His greatest triumphs came in The Derby which he won six times. The three consecutive wins in the early 1920s – on Humorist (1921), Captain Cuttle (1922) and Papyrus (1923) – were the high points. He was also associated with the horse Brown Jack – who he rode to six consecutive wins in the Queen Alexandra Stakes at Royal Ascot.

In 1915 and 1917, he rode the horses Pommern and Gay Crusader to the English Triple Crown. In its more than two-hundred-year history, of the jockeys aboard the fifteen winners, Steve Donoghue is the only one to have ever won the Triple Crown twice.

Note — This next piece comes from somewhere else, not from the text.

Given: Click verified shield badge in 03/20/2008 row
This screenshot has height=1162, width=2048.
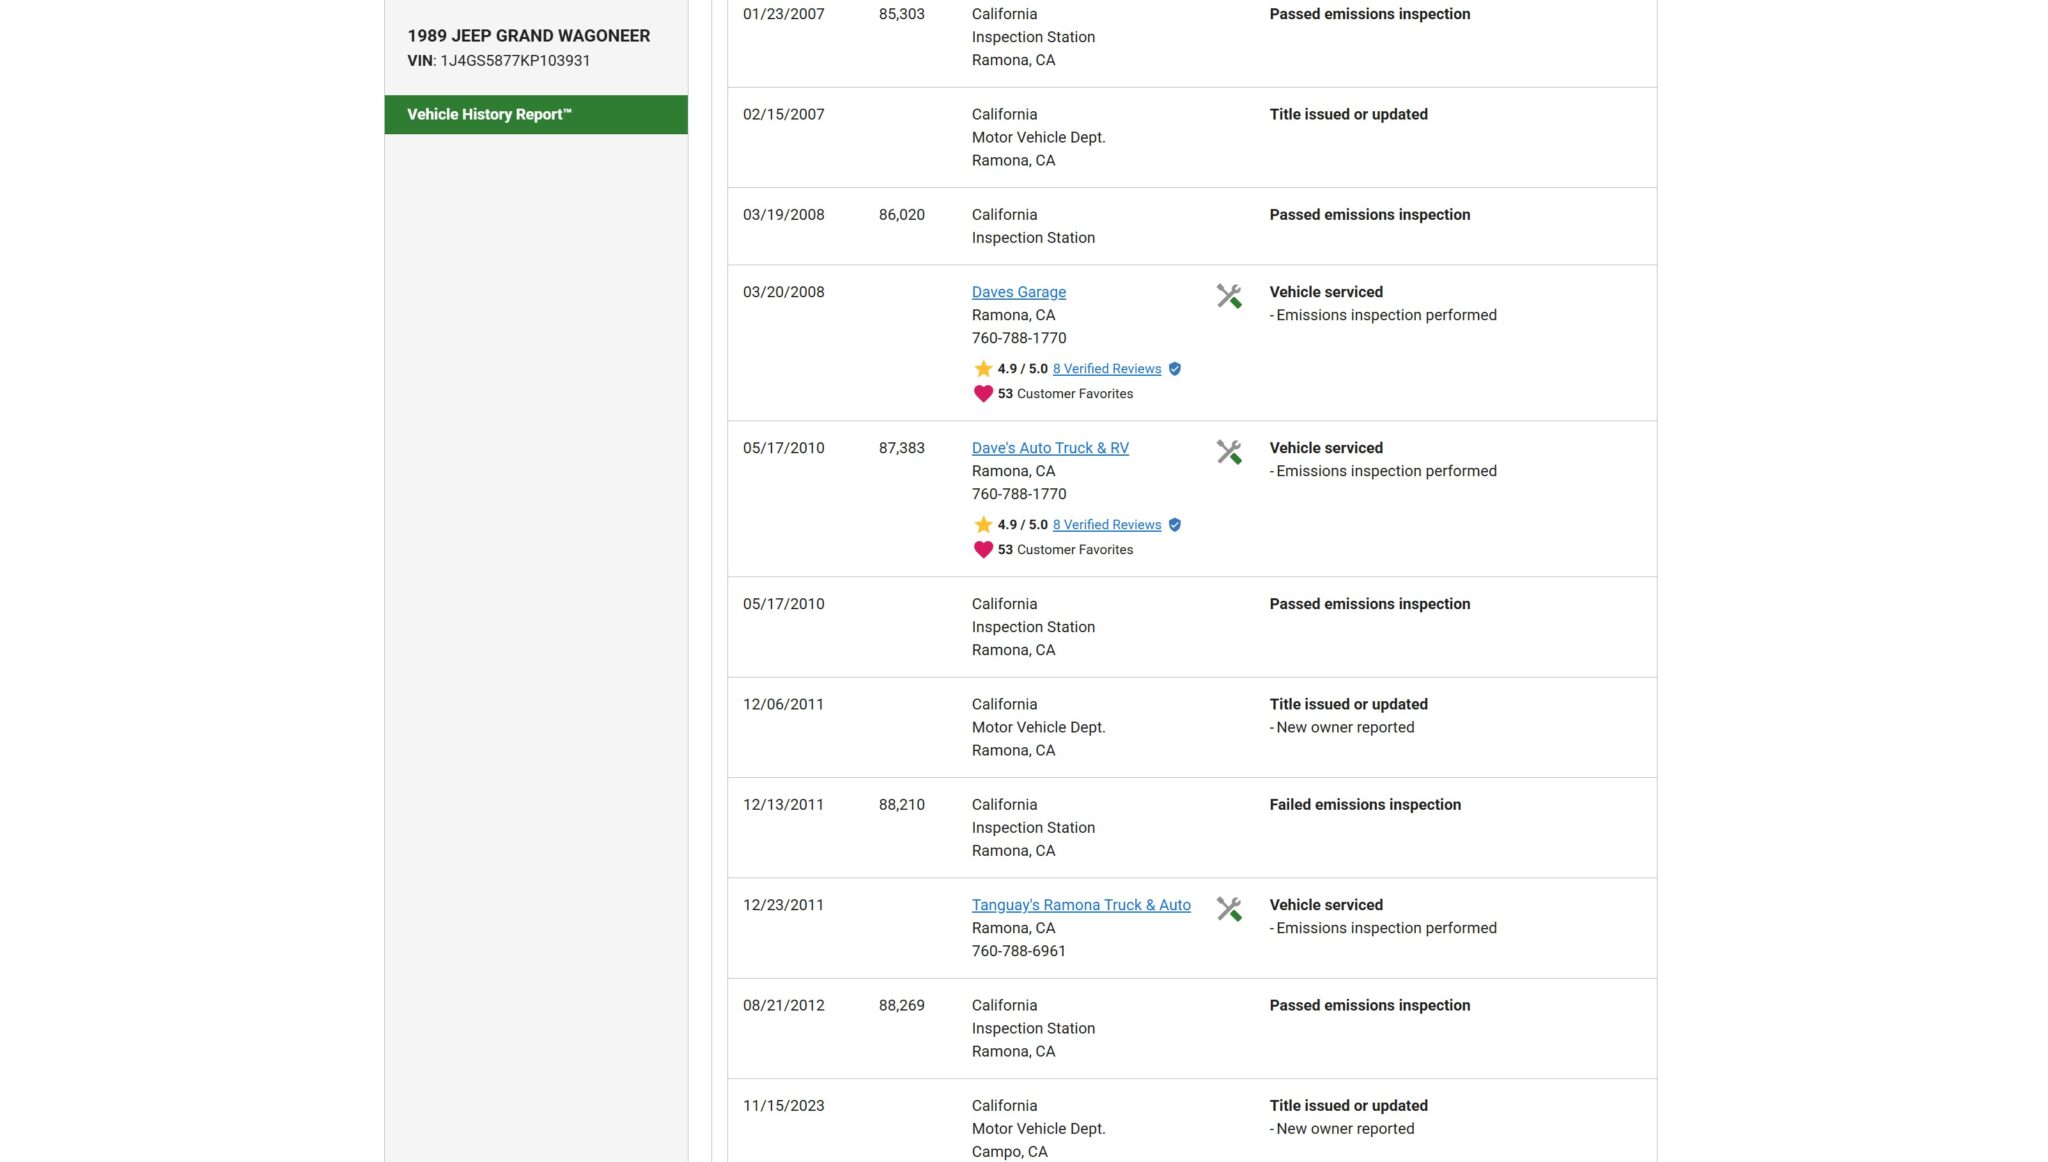Looking at the screenshot, I should [x=1175, y=369].

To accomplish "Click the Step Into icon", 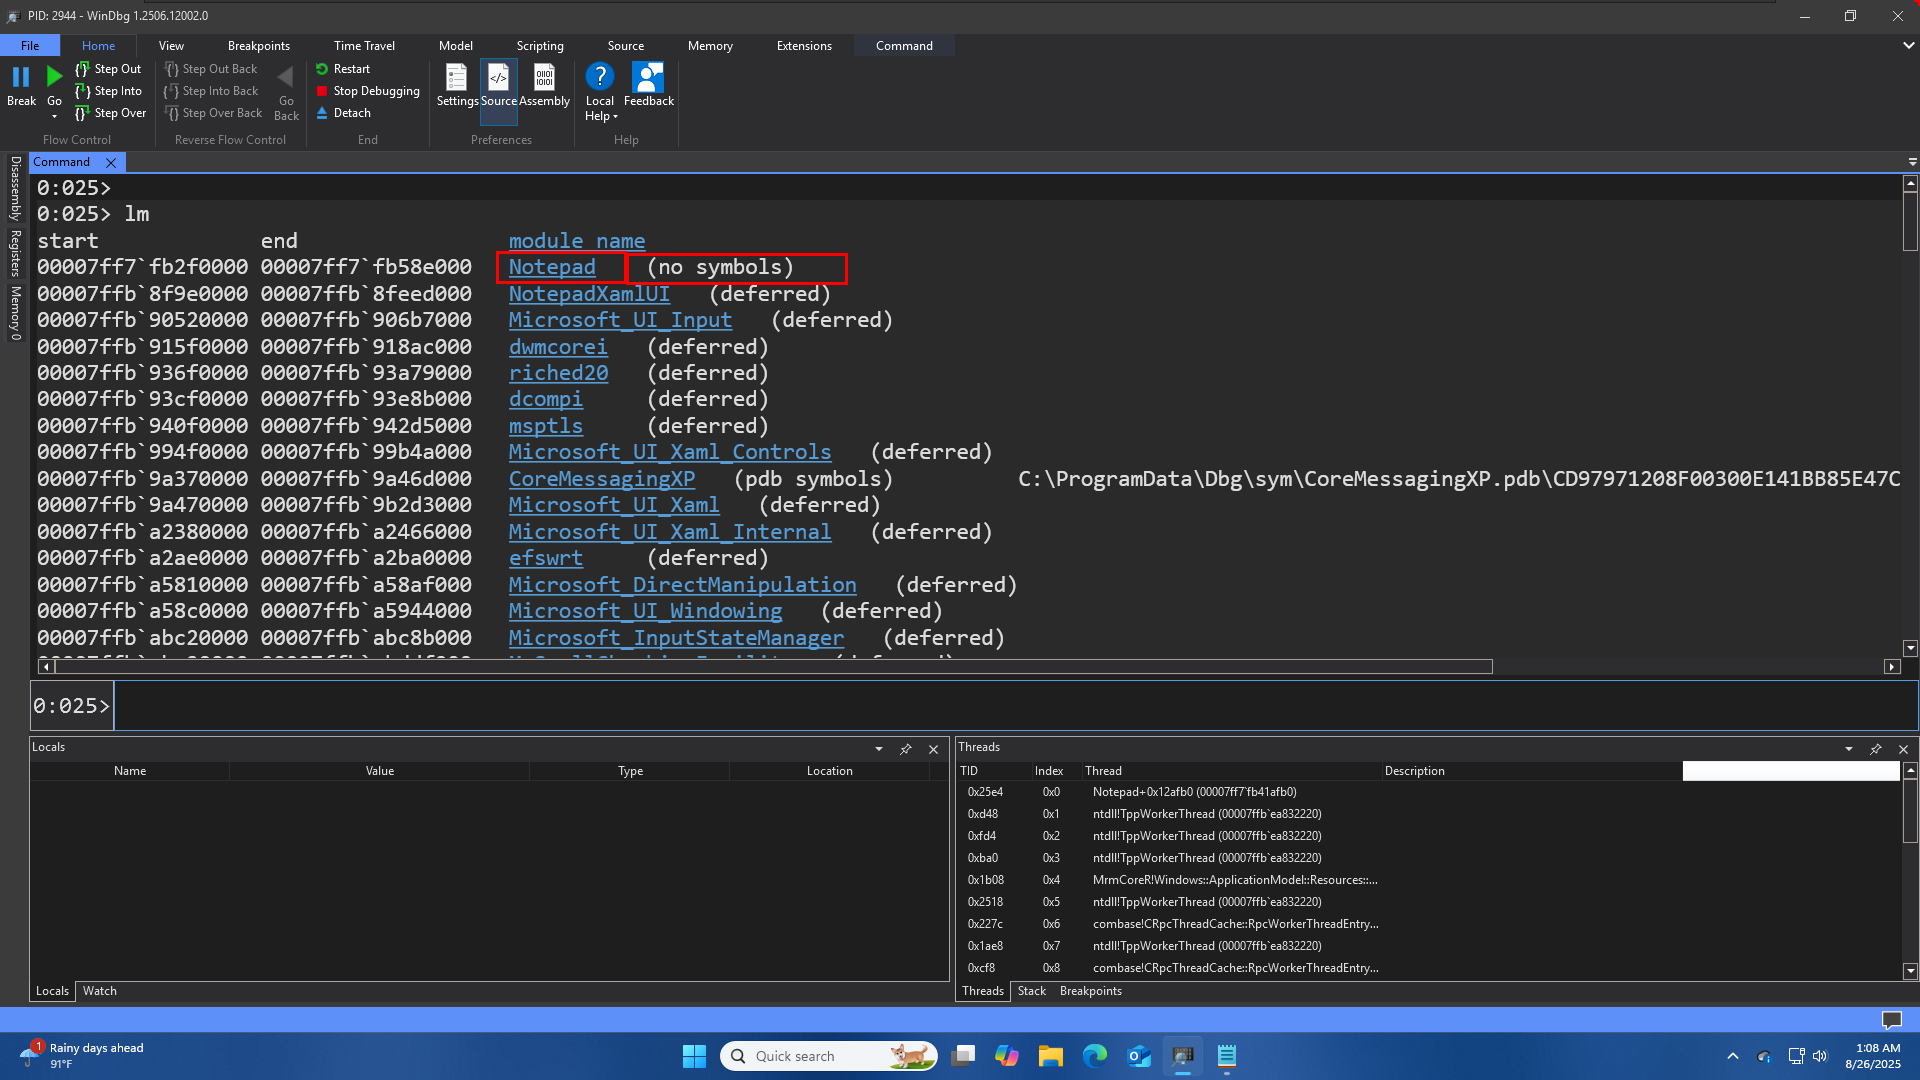I will (84, 91).
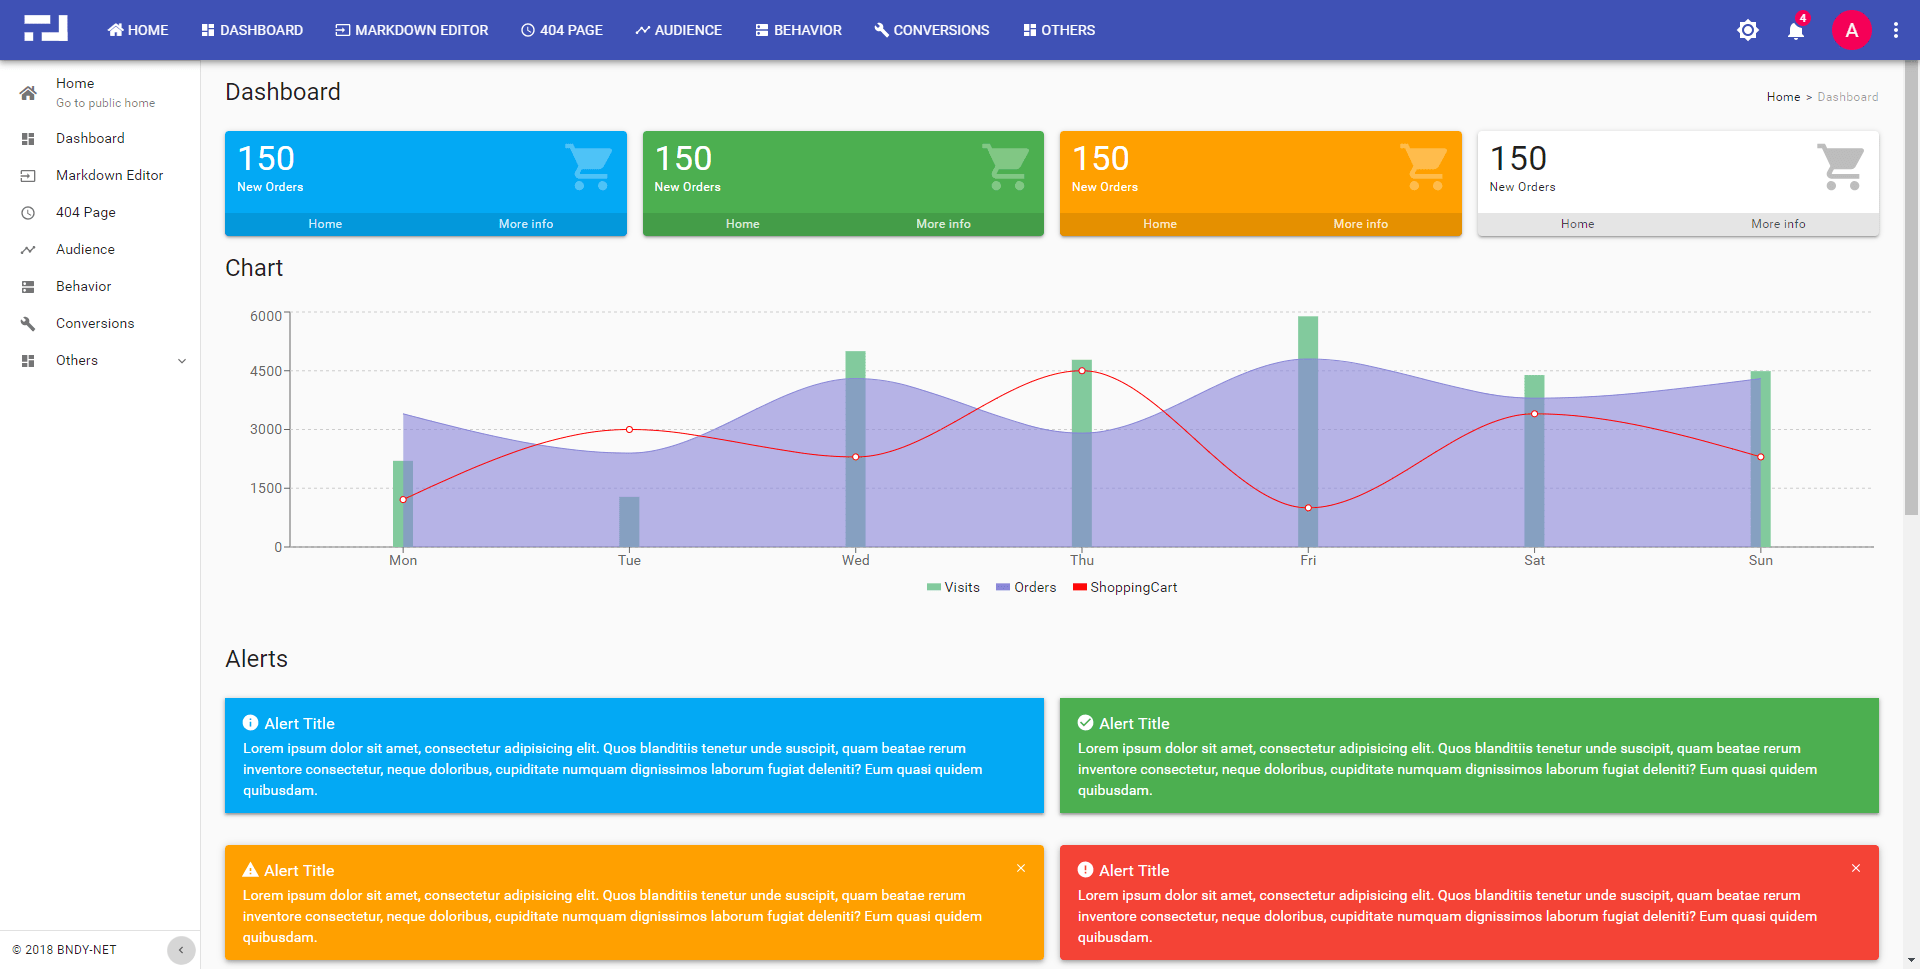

Always popular with the public and his fellow professionals, Donoghue was never called up by the stewards. He was less popular with owners and trainers because of his tendency to switch allegiance when he had the opportunity of a winning ride.

==Retirement==
He retired from riding at the age of 53 at the end of the 1937 Flat season, a year in which he won two classics on the filly Exhibitionnist. Also in 1937, he appeared as himself in Wings of the Morning, Britain's first Technicolour film. Despite earning a great deal during his career his "impulsive generosity" and lack of business acumen led to financial difficulties. He took up training at Blewbury but had little success. Donoghue died in London on 23 March 1945 from a heart attack.

In 1999, the Racing Post ranked Donoghue as fourth in their list of the Top 50 jockeys of the 20th century.

==Classic Race Victories==
- Epsom Derby winners – 1915: Pommern, 1917: Gay Crusader, 1921: Humorist, 1922: Captain Cuttle, 1923: Papyrus, 1925: Manna
- 1,000 Guineas winners – 1937: Exhibitionnist
- 2,000 Guineas winners – 1915: Pommern, 1917: Gay Crusader, 1925: Manna
- Epsom Oaks winners – 1918: My Dear, 1937: Exhibitionnist
- St. Leger Stakes winners – 1915: Pommern, 1917: Gay Crusader

==Interests==
Away from his career he was an owner of greyhounds and was one of the first to enter them at the new Ensbury Park Racecourse.